» Your instructions
Retype, exactly and only, each line from the one containing "This screenshot has height=614, width=1349." to the end of the records below.

[Extracted data entries]
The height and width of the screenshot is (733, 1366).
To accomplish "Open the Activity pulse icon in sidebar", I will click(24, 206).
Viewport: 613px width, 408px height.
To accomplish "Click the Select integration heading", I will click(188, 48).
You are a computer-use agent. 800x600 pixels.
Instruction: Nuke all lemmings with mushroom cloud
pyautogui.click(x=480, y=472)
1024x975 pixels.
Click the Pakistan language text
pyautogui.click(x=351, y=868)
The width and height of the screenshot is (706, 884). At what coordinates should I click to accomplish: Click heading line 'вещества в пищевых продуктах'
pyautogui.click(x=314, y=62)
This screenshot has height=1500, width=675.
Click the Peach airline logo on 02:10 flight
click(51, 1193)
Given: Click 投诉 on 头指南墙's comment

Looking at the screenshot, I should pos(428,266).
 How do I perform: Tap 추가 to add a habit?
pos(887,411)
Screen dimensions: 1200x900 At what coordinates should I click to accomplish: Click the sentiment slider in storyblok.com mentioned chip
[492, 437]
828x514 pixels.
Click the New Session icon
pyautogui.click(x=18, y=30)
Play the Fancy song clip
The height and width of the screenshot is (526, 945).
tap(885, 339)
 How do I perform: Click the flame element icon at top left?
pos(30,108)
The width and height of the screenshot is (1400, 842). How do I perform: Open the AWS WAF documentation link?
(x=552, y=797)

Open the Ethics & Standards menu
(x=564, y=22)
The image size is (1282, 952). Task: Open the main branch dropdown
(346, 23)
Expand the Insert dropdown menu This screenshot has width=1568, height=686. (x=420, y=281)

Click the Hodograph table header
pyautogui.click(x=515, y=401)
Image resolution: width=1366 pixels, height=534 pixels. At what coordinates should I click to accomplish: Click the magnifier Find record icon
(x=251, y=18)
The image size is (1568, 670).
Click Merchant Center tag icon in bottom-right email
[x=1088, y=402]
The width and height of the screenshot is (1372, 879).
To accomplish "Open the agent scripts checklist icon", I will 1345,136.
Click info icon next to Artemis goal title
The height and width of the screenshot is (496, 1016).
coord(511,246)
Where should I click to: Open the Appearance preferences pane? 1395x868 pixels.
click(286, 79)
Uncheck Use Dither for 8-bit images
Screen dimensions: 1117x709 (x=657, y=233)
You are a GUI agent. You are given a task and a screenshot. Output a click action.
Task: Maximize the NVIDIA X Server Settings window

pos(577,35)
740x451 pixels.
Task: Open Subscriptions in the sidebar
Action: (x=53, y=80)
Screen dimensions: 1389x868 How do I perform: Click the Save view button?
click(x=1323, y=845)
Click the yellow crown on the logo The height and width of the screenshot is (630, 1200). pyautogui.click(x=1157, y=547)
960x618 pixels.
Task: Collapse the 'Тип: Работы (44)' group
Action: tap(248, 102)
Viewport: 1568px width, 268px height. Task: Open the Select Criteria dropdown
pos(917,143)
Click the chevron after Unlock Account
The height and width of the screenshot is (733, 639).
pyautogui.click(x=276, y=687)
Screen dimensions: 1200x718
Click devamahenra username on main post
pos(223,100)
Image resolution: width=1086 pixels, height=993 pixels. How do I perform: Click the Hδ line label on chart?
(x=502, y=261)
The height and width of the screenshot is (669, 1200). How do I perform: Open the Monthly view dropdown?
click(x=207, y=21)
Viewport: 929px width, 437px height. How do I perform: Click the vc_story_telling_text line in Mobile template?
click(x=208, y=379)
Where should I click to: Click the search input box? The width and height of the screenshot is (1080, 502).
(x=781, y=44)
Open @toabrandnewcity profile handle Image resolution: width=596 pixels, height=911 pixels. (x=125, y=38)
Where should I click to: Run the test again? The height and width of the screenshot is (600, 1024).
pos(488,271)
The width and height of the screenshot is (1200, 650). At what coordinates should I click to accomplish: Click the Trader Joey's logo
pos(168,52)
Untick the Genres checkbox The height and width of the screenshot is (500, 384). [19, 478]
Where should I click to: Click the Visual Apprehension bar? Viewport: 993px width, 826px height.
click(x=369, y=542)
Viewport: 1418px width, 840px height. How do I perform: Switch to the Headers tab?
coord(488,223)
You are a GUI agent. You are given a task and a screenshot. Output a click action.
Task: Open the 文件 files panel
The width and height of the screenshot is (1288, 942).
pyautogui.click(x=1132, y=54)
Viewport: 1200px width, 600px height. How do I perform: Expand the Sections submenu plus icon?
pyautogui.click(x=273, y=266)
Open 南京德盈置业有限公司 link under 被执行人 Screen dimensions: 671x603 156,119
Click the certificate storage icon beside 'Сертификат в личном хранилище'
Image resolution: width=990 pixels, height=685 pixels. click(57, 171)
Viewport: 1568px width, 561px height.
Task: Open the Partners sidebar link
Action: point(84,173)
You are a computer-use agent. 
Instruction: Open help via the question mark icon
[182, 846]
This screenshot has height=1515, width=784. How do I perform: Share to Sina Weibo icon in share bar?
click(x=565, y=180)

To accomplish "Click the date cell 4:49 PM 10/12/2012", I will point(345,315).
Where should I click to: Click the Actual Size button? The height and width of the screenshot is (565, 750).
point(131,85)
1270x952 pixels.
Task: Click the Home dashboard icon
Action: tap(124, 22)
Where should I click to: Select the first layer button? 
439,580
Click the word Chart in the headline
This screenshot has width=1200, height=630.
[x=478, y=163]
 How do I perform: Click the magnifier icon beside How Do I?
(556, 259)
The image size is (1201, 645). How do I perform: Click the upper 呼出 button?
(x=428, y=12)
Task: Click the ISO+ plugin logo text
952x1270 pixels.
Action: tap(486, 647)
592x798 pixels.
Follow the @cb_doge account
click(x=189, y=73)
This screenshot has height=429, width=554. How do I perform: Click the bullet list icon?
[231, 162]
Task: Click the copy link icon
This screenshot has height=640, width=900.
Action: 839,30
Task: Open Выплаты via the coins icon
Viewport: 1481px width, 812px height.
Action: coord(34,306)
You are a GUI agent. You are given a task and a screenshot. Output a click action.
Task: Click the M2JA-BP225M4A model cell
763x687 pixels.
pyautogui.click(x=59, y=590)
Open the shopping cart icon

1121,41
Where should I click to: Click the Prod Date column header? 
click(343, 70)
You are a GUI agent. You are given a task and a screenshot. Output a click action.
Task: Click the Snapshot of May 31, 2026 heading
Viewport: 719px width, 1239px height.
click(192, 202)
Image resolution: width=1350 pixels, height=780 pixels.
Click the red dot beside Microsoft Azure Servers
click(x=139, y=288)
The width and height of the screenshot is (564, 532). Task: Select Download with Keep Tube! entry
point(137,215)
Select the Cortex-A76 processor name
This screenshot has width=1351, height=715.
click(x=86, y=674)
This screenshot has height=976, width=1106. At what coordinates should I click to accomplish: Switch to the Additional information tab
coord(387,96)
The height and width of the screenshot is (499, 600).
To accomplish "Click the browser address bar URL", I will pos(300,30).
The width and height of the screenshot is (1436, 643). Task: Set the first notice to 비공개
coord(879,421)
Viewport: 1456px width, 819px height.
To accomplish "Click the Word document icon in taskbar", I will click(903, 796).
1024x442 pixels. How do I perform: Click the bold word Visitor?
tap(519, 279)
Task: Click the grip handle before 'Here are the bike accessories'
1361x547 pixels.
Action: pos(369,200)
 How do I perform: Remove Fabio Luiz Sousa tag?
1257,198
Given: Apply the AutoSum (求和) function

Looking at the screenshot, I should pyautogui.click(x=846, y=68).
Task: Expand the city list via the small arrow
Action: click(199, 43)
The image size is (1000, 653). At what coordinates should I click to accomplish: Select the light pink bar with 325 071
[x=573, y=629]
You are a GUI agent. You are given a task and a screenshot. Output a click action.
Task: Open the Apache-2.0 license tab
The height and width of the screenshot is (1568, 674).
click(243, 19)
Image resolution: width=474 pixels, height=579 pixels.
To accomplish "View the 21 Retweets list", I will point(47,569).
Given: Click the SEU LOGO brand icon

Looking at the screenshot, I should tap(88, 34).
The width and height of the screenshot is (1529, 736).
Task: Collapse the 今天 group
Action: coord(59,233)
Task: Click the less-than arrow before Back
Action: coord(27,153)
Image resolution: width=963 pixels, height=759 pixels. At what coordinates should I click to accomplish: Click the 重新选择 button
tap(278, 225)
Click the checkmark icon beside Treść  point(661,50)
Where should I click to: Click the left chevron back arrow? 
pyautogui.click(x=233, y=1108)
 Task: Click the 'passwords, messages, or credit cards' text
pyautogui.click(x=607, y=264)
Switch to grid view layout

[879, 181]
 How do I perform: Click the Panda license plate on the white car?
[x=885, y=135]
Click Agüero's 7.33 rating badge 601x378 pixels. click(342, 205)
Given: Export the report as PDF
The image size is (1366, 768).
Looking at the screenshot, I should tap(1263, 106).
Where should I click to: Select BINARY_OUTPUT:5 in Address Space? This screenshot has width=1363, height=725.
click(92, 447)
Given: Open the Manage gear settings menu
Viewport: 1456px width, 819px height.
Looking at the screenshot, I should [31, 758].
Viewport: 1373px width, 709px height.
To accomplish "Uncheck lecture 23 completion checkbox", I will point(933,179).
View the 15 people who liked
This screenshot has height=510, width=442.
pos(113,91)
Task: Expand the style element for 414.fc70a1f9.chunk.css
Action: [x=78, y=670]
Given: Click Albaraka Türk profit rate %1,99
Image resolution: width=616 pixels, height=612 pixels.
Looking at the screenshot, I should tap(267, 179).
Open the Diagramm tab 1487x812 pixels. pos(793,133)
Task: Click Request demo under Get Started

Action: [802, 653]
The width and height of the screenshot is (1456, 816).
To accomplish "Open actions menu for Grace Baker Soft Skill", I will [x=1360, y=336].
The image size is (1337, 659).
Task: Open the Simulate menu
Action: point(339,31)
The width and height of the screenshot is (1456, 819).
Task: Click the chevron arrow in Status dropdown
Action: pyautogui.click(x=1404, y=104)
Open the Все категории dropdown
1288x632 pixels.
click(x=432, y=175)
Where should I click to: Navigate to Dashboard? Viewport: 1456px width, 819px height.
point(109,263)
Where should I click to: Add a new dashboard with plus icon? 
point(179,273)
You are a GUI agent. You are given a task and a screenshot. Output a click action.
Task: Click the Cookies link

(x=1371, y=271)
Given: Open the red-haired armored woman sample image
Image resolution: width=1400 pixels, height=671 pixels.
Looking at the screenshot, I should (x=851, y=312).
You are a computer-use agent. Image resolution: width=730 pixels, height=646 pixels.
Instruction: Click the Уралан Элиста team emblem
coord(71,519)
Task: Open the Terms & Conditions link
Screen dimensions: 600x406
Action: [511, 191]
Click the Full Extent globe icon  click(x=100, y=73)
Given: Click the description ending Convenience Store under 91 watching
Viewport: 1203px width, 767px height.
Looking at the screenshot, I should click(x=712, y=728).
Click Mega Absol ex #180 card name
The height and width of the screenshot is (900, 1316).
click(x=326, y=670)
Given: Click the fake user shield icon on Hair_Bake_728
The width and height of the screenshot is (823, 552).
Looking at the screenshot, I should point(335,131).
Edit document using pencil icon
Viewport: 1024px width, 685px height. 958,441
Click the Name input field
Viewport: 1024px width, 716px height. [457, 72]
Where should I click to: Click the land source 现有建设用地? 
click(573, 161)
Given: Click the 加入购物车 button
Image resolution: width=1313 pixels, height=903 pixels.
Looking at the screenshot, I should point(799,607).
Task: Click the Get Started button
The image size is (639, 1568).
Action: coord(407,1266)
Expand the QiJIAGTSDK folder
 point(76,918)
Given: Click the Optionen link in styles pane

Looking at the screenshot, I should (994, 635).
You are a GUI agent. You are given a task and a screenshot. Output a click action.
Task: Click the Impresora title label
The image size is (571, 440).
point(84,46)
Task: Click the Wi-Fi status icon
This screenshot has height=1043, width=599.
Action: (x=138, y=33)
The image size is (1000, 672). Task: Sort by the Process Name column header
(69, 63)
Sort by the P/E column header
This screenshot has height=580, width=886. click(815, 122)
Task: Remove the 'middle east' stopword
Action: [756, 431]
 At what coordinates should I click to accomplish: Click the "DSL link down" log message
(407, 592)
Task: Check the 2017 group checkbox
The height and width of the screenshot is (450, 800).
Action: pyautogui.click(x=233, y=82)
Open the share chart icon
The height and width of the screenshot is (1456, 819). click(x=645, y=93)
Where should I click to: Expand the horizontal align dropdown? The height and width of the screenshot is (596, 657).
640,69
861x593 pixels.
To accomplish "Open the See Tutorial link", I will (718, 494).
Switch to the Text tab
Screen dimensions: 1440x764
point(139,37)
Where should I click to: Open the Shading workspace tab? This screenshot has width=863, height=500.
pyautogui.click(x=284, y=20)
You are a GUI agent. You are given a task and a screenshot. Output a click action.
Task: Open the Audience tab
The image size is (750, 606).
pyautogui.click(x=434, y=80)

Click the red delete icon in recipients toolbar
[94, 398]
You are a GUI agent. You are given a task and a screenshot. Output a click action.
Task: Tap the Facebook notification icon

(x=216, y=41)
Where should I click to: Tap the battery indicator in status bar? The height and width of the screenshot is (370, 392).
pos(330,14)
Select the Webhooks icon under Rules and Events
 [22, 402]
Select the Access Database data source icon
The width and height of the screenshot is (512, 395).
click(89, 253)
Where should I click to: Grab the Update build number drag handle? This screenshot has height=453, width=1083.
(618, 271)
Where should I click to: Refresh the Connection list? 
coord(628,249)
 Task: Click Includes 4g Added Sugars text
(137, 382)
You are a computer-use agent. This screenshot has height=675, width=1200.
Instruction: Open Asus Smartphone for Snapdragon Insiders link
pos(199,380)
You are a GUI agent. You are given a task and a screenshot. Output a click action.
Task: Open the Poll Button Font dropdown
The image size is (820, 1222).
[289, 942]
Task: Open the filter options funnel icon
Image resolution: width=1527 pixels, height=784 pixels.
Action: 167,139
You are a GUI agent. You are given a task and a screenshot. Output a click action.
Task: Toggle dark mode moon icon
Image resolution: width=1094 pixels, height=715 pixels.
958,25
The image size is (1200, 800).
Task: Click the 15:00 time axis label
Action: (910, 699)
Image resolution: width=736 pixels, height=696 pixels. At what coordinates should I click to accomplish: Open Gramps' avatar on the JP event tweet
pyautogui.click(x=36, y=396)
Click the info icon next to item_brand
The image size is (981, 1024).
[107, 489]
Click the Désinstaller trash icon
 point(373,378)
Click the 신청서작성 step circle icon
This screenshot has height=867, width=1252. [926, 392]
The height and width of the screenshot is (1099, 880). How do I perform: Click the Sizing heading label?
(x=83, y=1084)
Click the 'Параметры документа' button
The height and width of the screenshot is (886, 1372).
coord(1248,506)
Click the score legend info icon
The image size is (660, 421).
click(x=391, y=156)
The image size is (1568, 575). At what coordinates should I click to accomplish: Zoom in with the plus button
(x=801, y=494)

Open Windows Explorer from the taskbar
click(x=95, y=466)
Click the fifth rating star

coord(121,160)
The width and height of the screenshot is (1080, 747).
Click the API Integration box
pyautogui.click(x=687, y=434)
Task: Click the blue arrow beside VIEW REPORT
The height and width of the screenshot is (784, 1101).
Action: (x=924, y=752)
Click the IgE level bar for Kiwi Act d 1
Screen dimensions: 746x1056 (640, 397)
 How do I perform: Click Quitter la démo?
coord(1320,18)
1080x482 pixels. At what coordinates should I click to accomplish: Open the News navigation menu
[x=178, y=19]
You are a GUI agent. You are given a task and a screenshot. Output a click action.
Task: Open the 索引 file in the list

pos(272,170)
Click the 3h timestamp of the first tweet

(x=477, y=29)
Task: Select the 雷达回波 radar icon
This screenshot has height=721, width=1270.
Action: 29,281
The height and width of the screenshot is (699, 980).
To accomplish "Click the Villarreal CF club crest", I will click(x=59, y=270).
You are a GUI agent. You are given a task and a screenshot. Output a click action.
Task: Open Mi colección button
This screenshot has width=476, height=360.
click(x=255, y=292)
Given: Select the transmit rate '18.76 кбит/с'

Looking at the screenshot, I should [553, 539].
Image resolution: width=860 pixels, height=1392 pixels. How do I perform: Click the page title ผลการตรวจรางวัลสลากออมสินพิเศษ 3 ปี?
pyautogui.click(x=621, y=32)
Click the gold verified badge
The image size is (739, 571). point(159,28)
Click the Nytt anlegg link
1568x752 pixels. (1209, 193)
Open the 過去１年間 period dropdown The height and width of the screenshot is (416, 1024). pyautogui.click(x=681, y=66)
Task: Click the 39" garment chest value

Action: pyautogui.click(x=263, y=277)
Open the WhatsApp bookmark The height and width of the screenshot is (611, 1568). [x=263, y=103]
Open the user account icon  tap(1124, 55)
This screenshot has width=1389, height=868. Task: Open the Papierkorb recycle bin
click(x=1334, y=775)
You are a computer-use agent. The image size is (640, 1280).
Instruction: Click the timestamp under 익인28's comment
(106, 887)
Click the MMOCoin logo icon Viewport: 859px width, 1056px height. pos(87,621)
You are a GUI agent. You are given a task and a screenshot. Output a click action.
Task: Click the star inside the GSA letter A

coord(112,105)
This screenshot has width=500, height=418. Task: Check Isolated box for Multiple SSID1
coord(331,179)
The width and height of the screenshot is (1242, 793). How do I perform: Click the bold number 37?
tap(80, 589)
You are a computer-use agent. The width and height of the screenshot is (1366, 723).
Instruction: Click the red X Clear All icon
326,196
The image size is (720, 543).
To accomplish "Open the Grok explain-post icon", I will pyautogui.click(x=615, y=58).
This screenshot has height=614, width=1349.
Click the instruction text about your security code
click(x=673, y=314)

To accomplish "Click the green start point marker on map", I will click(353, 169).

» Completed task
This screenshot has height=614, width=1349.
Click the instruction text about your security code
click(x=673, y=314)

To accomplish "Click the green start point marker on map", I will click(353, 169).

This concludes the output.